§ SHORT PROBLEM 1:
Repeat word for word the part of the article on bees and hemp between "Bees love hemp, and" and "good shit was.", inclusive.
§ SHORT PROBLEM 2:
Pick up the article on bees and hemp after its final sentence and keep writing it.

§ TEXT SECTION:
--------------------------------

Bees love hemp, and hemp could help farmers grow other cash crops, a new study concluded.
The study, led by researchers at Cornell University and published last week in Environmental Entomology, found that bees are strongly attracted to hemp crops. Its findings agree with a Colorado study published earlier this year that discovered the same thing.
Here’s what the latest study found. The greater the area covered by hemp, the greater the number of bees attracted to the area. Additionally, taller hemp plants increased the chances bees visited the plots, with the tallest plants bringing in 17 times more bees than the shortest plants. And as the study’s time went on, more bees increasingly visited the hemp plots, indicating the bees were letting their hives know where the good shit was.
Now, for the strange thing: Cannabis does not produce nectar, the sweet, sugary liquid secreted by many floral varieties to attract insects. Nor do most hemp flowers come in a wide array of bright colors, which also attracts insects. The researchers discovered that 16 bee subspecies flocked to hemp crops, and this was likely due to the pollen produced by male flowers. What, exactly, made hemp pollen so enticing remains unknown. Bees also seem uninterested in female flowers — the ones humans desire the most — since female flowers don’t produce pollen.

--------------------------------

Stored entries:
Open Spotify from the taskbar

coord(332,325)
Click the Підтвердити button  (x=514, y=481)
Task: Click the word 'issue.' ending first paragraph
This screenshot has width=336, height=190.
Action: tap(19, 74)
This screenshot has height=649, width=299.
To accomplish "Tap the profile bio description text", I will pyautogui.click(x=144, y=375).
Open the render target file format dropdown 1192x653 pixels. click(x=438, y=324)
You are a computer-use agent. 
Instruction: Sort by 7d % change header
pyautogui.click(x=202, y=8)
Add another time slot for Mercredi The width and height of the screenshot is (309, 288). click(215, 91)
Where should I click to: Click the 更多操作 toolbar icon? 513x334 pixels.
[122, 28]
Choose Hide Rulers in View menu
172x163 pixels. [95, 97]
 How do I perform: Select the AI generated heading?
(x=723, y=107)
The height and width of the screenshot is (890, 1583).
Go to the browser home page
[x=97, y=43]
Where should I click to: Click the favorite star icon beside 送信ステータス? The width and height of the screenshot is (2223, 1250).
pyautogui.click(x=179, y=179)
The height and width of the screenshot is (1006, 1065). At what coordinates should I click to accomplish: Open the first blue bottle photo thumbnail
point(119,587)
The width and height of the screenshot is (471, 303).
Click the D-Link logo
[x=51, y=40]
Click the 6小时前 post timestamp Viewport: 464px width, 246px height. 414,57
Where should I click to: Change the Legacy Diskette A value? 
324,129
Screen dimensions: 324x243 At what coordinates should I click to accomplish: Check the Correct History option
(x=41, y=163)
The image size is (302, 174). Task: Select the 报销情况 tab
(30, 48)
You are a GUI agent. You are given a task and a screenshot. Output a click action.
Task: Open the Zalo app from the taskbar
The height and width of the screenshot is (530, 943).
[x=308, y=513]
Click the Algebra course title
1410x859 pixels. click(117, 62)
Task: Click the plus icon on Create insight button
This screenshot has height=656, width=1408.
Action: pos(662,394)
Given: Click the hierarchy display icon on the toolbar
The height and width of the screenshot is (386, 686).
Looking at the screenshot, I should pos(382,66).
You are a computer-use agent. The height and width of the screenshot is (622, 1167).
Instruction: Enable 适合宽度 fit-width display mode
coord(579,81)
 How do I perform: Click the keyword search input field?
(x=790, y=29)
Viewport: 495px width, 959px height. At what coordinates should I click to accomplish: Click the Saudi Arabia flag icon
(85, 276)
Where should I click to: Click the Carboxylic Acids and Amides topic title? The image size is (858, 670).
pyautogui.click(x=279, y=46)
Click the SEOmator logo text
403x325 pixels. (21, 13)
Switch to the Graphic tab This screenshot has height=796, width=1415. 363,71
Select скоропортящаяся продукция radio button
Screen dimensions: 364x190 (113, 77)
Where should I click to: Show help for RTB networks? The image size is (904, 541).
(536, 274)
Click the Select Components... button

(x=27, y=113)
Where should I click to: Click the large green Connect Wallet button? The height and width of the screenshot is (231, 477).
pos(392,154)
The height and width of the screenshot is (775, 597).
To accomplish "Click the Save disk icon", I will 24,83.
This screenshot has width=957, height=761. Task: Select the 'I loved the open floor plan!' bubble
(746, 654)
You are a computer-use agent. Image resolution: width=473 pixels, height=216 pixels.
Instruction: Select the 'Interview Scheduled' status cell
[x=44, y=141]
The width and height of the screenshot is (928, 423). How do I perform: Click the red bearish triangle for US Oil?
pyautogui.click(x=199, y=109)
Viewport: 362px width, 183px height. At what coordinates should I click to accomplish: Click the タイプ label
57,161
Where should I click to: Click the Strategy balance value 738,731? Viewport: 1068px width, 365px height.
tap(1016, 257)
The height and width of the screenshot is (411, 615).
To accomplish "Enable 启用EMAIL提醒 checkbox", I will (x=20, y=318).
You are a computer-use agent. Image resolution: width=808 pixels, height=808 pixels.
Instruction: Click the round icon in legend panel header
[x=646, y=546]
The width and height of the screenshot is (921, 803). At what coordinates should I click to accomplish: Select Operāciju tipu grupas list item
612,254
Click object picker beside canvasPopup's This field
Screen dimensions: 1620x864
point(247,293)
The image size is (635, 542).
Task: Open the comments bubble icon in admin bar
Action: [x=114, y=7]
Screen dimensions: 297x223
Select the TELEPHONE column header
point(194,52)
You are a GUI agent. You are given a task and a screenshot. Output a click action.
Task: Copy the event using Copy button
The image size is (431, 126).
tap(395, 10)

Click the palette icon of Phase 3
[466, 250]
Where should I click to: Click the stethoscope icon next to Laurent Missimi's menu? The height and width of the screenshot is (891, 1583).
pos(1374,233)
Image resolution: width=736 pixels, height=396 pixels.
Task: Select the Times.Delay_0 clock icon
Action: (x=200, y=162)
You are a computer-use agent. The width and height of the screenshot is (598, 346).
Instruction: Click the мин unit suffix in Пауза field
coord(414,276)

--------------------------------

§ ANSWER 1:
Bees love hemp, and hemp could help farmers grow other cash crops, a new study concluded.
The study, led by researchers at Cornell University and published last week in Environmental Entomology, found that bees are strongly attracted to hemp crops. Its findings agree with a Colorado study published earlier this year that discovered the same thing.
Here’s what the latest study found. The greater the area covered by hemp, the greater the number of bees attracted to the area. Additionally, taller hemp plants increased the chances bees visited the plots, with the tallest plants bringing in 17 times more bees than the shortest plants. And as the study’s time went on, more bees increasingly visited the hemp plots, indicating the bees were letting their hives know where the good shit was.

§ ANSWER 2:
“The rapid expansion of hemp production in the United States… may have significant implications for agroecosystem-wide pollination dynamics,” the study’s authors concluded. “As a late-season crop flowering during a period of seasonal floral dearth, hemp may have a particularly strong potential to enhance pollinator populations and subsequent pollination services for crops in the following year by filling gaps in late-season resource scarcity.”
OK, so what does that all mean, and why are these findings important?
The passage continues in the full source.